実話をベースに作られた映画。天才DJ、フランキー・ワイルド。スペイン、イビザ島のクラブを中心にヨーロッパ全土で活躍したそう。そんな彼が突然聴力を失ってしまう。多かれ少なかれ聴力の低下はDJの宿命でもあるんですねぇ。切ない。左耳に残る僅かな聴力と補聴器で必死にレコーディングしていた。
出来上がりを聴いてミュージシャンがあまりの出来の悪さに怒り出す。その行為が・・・最後に残る僅かな聴力を奪い去ってしまうことになる。お金が稼げなくなったフランキーをさっさと捨てて出て行ってしまう妻。酒・ドラッグ・・・そして幻覚・・・・以前観たブライアン・ジョーンズの映画と同じだ。

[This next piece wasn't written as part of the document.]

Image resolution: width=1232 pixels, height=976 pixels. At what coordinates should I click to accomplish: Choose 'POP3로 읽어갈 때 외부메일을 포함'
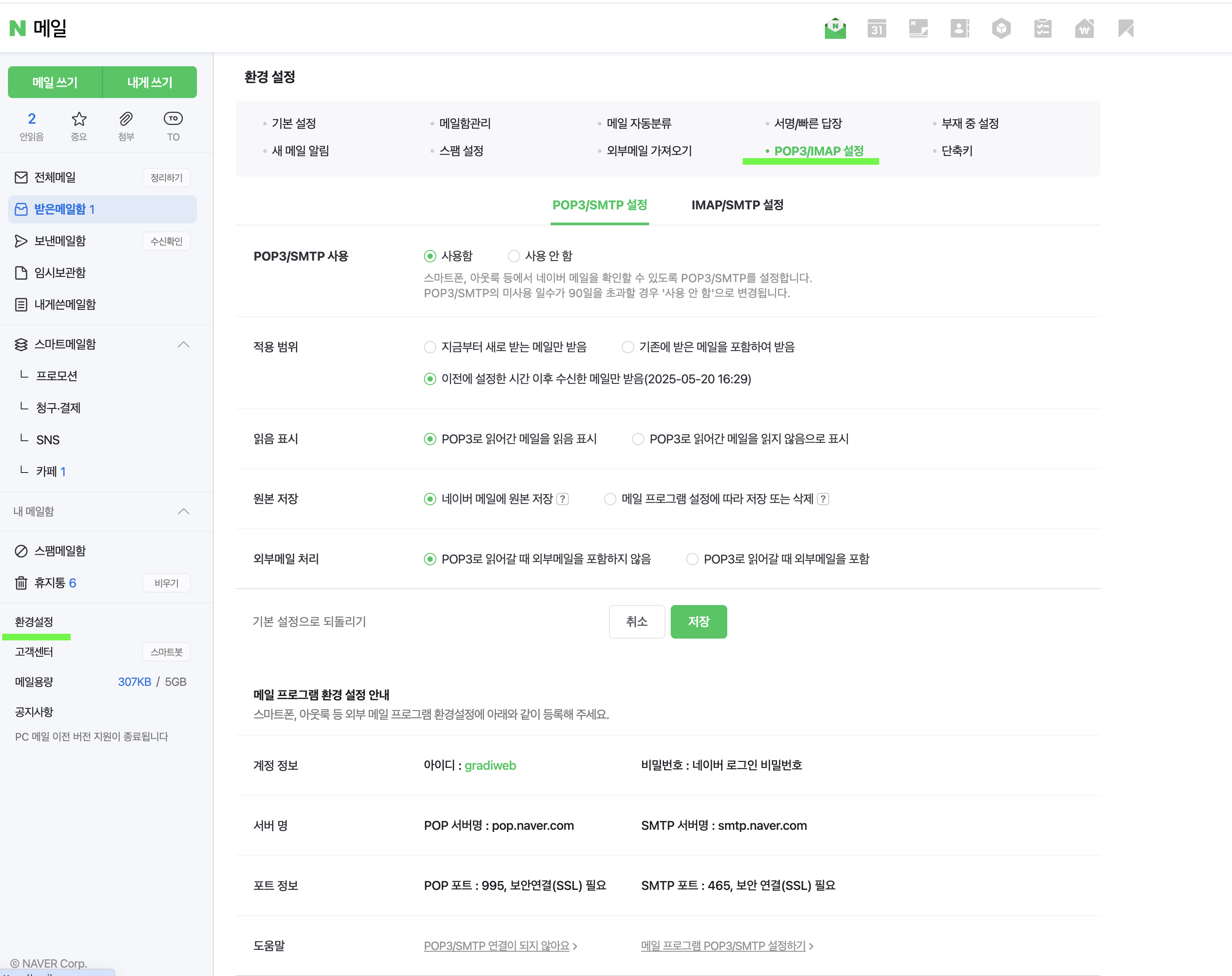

最低の、心の破壊した状態から、何がきっかけだったのか・・・持っていたコカインを全部トイレに流し、向かった先は読唇術の教室。そこで再起を助けることになる女性・ペネロペと出会う。
そして音楽を聴くということから感じる、肌で、目で・・・そして独自の方法を編み出し、クラブに帰ってきた。そして最終的に彼が選んだ道はペネロペとの静かな生活。
今はどうしているのか分からないらしい。ロンドンで小さなレコード店を営んでいるとか、既にドラッグの影響で亡くなってしまったとも・・・

人間て五体満足がいいに決まっている。
でもそれはあくまでも生活するうえで便利ってことではないだろうか?
私の患者さんで目の見えないおじ様がいる。病気がきっかけで視力の急激な低下がおこり、つい2年位前までは少なからずも少ーしは見えていたけれど今は完全に見えないらしい。でも彼は、道路に止まっている車の存在をある程度の距離のところからでも感じることができるようになってきたと仰っていた。エンジンをかけずに、只駐車してあるだけの車。

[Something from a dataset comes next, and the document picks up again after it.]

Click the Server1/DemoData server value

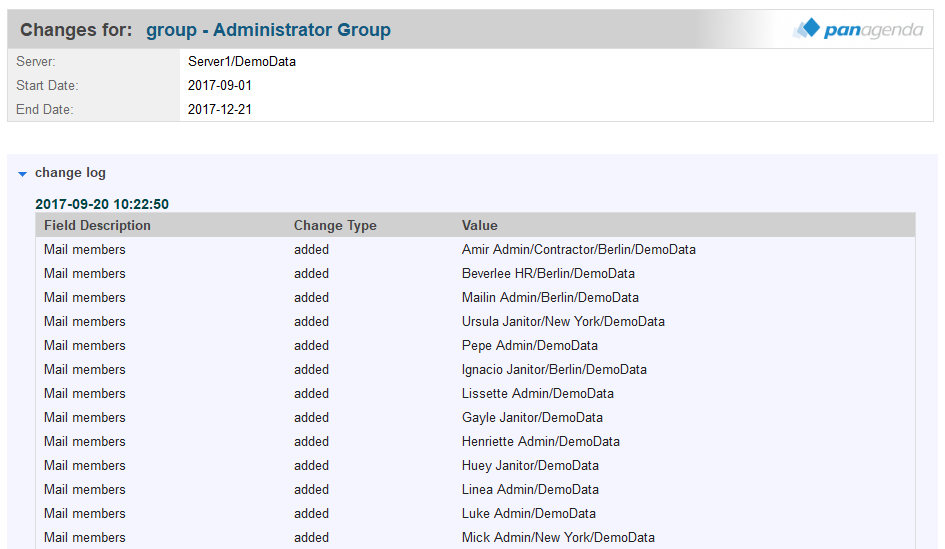(x=242, y=62)
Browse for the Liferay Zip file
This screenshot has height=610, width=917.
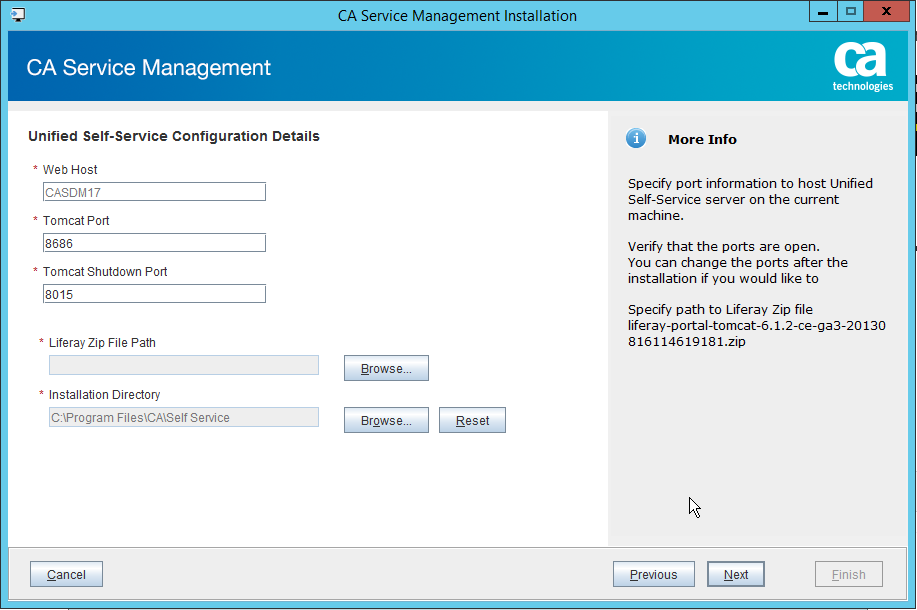[x=386, y=368]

近づくと肌に当たる空気の流れが違うんだとか・・・私はその話を聞いた時に涙が出るほどに感動した。人の感性ってそれほどまでに研ぎ澄まされるものなのだと・・・
ある意味、目も見えて、耳も聞こえてという状況って不幸な時もあるんだと。わたしが凄く羨ましいと申し上げたら、大きな声で笑いながら『先生は変わり者だねぇ、でも僕が思うにそんな風に仰る先生ってなかなかなんじゃないですか』って、またまた嬉しかった。

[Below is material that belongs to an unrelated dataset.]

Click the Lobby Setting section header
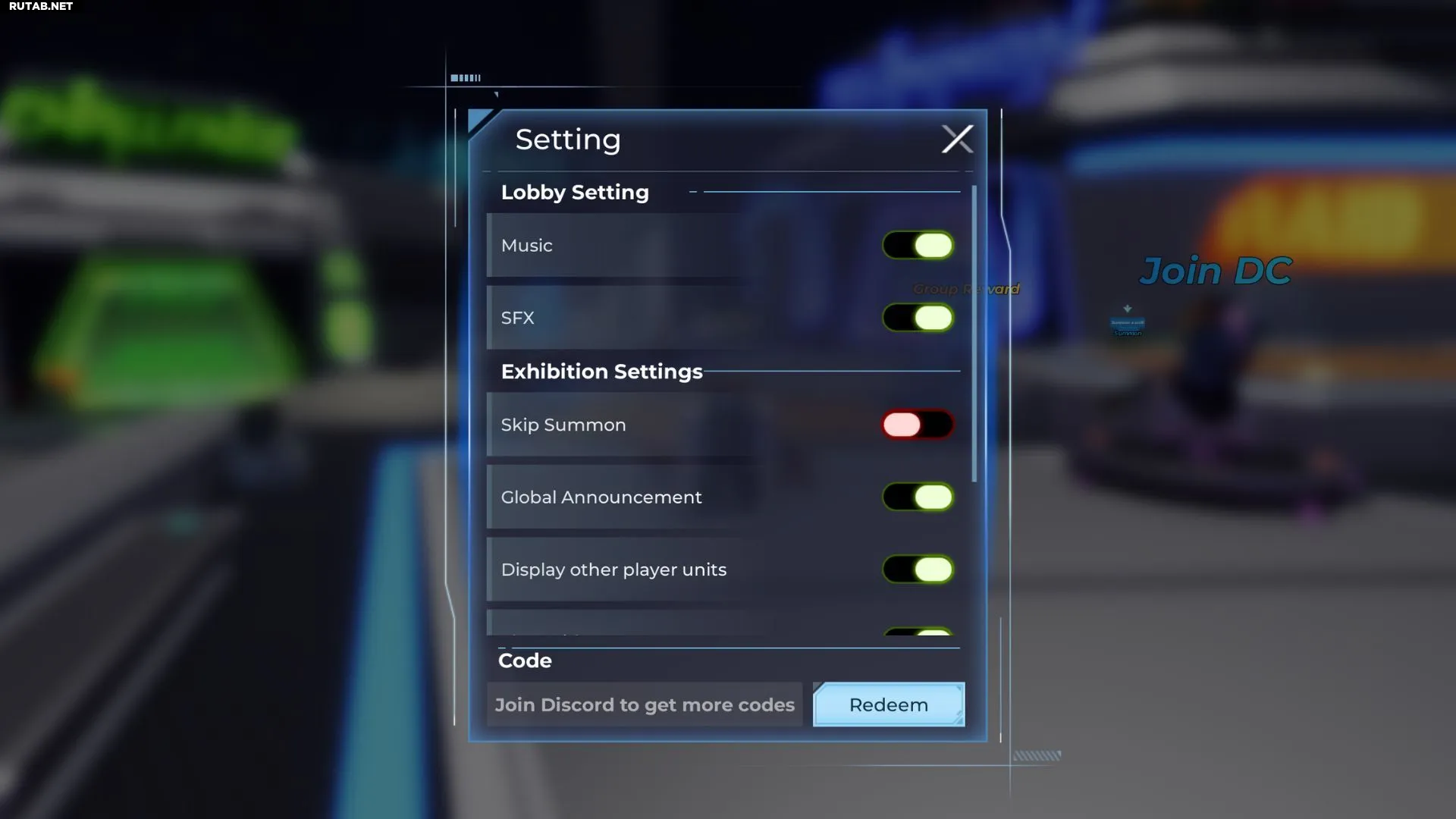The height and width of the screenshot is (819, 1456). point(575,193)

全然違うし、無理なんだけど私自身、少しでも感性を研ぎ澄ませたいといつも願っている。
何故って・・・人と接していても感じ方が全然違うと思うし、音楽や映画を観たり聴いたりしても情報として入ってくるもの以外に肌や、身体に伝わってくる振動を体感することで感じたいっていつも願っているから。

時々思う。私が映画やコンサートなどにやたらに行くのは、もちろん大好きだからに決まっているのだけれど、そんな感覚を風化させたくないという危機感からのような気もする。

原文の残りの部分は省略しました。